Gambie : Yahya Jammeh, tyran et charlatan !
par Giuseppe di Bella di Santa Sofia
lundi 15 octobre 2012
Yahya Jammeh est au pouvoir en Gambie, un petit Etat africain enclavé au cœur du Sénégal, depuis 1994 à la suite d’un coup d’Etat militaire où il a renversé le président Dawda Jawara, à la tête du pays depuis l’indépendance. Il y fait régner la terreur la plus totale. Le tyran mégalomane a annoncé qu’il a réussi à guérir 68 personnes atteintes du VIH à des stades divers en utilisant un mélange d’herbes bouillies, dont lui seul a le secret…
La nouvelle a provoqué un tollé général sur la scène internationale, causant la colère des experts médicaux occidentaux qui ont affirmé qu’il donnait de faux espoirs aux malades. Mais le président de Gambie est formel : il prétend avoir guéri 68 personnes atteintes du VIH avec un mélange de 7 herbes médicinales, tout en psalmodiant des prières musulmanes. Son traitement a été reconnu par le ministère gambien de la Santé, sur la base des témoignages des patients soignés. Les malades sous ce traitement confirment un mieux-être dans leur état de santé général mais tout contrôle par une autorité indépendante est interdit. Considérant leur mieux-être, les malades arrêtent les trithérapies.

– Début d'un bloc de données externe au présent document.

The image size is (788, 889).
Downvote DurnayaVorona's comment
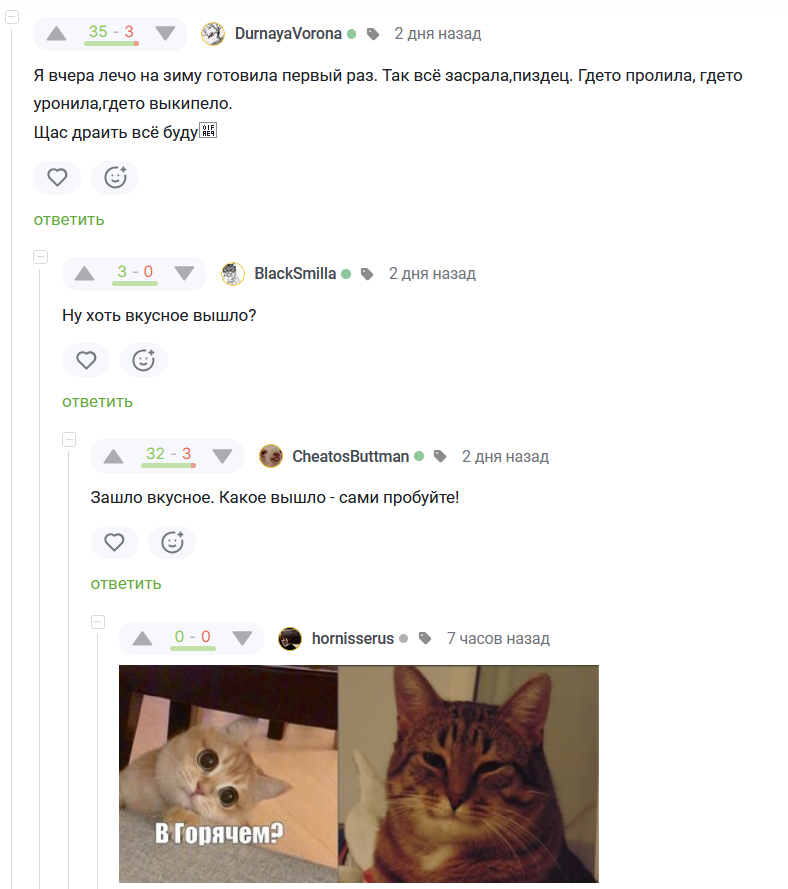coord(165,33)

Les guérisons supposées n’ont pas été reconnues par l’Organisation Mondiale de la Santé (OMS), bien au contraire. Le président gambien refuse de donner la « recette » de son remède miracle. Il est bien connu pour avoir une formation militaire mais aucune formation médicale. L’OMS a déclaré que son « traitement » était alarmant parce que les patients sont tenus de cesser de prendre leurs médicaments anti-rétroviraux, ce qui les rend encore plus vulnérables à l’infection. Le président gambien a réagi : « Qui suis-je pour que tout le monde m’encense ? Le prophète Mahomet a également été critiqué et pourtant il a réussi à établir l’Islam. Et moi également je suis critiqué et pourtant j’ai réussi à guérir 68 patients atteints du VIH ! ». Si sa décoction devait être efficace, les organisations internationales de santé seraient ravies de donner leur bénédiction au produit et en faire profiter tous les autres malades du sida. Certains pays africains sont dans une situation bien plus dramatique par rapport au sida. Le Malawi, par exemple, où le fléau a imposé des campagnes de prévention, en faveur de la contraception en particulier, au risque de heurter le poids des traditions ancestrales et des croyances religieuses.

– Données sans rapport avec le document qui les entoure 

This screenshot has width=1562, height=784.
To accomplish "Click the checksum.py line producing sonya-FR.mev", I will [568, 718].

Yahya Jammeh prétend également pouvoir guérir l’asthme, l’hypertension artérielle et le diabète ! Quelques ministres qui ont eu recours à ses « services » peuvent en témoigner… Il a des songes, la nuit, où ses ancêtres lui donnent les remèdes de médecine traditionnelle, afin de venir en aide à son peuple… De nombreux spécialistes doutent de sa santé mentale. Alioune Tine, le président de l’association sénégalaise Raddho (Rencontre africaine pour la défense des droits de l’homme) exprime sa vive inquiétude : « Il n’est pas très équilibré. En Afrique, on en a eu des semblables par le passé, des sanguinaires comme Idi Amin Dada en Ouganda. L’Union africaine et la communauté internationale doivent en tirer une leçon et agir dès aujourd’hui ». Vive le charlatanisme gambien, alors ?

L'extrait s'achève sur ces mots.